Síntese Introdutória a Teoria da Divisão Sexual do Trabalho

Texto escrito por Aline Pizzol para formação de genêro com a tendência libertária e autonôma Rizoma

“Ninguem nasce mulher,
torna-se mulher”.

Simone de Beauvoir

As condições em que vivem homens e mulheres não são produtos de um destino biológico, imutável e fatalístico, mas, antes de tudo são construções sociais.

As ideias que temos sobre o que significa ser homem e o que significa ser mulher são produzidas pela sociedade e reificadas pela universalização binária do que é entendido/aceitado como feminino e como masculino. A ideia que temos acerca dos ’universos” masculino e feminino decorrem da construção, que é social, de gêneros: o gênero masculino e o gênero feminino.

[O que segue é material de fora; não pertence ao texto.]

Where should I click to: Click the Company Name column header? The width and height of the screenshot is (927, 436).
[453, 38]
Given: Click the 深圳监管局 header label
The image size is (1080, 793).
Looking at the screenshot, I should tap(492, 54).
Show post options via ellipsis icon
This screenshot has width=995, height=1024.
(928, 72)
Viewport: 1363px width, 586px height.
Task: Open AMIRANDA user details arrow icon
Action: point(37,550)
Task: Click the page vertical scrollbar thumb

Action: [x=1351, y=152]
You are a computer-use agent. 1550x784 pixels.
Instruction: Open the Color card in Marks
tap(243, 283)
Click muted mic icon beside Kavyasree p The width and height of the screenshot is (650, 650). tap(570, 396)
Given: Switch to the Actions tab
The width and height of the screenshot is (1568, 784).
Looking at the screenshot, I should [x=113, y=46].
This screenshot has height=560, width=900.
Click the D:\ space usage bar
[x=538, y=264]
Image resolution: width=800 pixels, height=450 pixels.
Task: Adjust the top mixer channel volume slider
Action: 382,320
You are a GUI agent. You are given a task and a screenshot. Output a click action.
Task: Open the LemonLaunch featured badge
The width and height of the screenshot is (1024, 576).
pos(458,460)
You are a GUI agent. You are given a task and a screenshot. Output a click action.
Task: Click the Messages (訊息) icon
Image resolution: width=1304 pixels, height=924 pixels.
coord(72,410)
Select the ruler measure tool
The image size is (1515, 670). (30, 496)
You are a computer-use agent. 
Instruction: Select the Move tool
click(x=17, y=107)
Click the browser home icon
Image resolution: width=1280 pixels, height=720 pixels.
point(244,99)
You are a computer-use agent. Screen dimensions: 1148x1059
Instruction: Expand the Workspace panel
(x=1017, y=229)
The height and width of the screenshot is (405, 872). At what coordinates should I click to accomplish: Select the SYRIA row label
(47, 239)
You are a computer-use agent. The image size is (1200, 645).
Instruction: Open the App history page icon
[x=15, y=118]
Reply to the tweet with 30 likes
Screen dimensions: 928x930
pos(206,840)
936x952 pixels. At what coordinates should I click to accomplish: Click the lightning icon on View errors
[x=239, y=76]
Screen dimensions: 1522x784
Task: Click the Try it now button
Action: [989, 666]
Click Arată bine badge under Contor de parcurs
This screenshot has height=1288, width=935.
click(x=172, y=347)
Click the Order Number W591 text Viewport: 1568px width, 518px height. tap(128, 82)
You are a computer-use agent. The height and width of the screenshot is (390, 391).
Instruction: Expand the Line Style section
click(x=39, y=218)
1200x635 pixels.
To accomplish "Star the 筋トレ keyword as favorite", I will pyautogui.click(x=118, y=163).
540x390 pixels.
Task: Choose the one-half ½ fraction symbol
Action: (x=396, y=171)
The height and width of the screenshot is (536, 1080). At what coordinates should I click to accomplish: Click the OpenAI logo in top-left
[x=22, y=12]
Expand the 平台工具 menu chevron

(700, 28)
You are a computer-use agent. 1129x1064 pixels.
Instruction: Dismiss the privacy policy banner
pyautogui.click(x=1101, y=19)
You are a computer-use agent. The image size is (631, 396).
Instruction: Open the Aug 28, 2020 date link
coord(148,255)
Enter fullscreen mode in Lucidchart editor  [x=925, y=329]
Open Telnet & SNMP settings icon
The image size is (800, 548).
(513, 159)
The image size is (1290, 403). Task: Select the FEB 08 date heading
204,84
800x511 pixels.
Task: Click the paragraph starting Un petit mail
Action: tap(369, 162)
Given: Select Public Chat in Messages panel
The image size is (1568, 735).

Para a humanidade a construção das categorias de gênero por si só, já é mais do que limitadora. Na medida em que se estabelece padrões de comportamento, de formas de agir, pensar e sentir, e atribui-se a um grupo de indivíduos determinados, especificas características humanas – que pertence a toda humanidade -, ou seja, é a imposição de uma forma de produção da totalidade de sua vida, isto significa condenar um grupo a uma única e exclusiva condição de existência, negando-lhe a possibilidade desenvolvimento de toda e qualquer potencialidade humana que fuja do padrão que lhe foi estipulado. Isto significa dizer que, se você nasce com uma vagina você será estimulada a desenvolver determinadas características como a docilidade, a paciência, a sensibilidade e seus gostos e interesses serão direcionados, a mesma coisa acontece com os homens, que por nascerem com um pênis serão agressivos, gostarão de carros e futebol, ocupando no futuro postos de trabalho ligados a todo esse universo. Já que a construção de gênero masculino e feminino, de geração em geração, é transmitida pela educação, desde o nascimento, através de cores e brinquedos para cada sexo, na infância; padrões de conduta, na adolescência; e, que servirão como parâmetro para os comportamentos sociais, quando adultos. Esses valores humanos, separados de forma binária (homem/mulher) são os valores nos quais se baseiam a construção da identidade e a noção que o indivíduo possui de si mesmo e do mundo do qual faz parte. Trata-se, de a partir de uma diferença biológica, a diferença entre os órgãos sexuais, criar dois grupos sociais distintos, dois papéis sociais distintos: os homens e as mulheres.|

Homens e mulheres formam dois grupos sociais que estão engajados em uma relação social específica: as relações sociais de gênero, que são desiguais e hierarquizadas, são relações de opressão e exploração. Isto se deve ao fato de todas as características do gênero masculino serem socialmente mais valorizadas, mais privilégiadas e e entendidas como superiores em relação as características do gênero feminino.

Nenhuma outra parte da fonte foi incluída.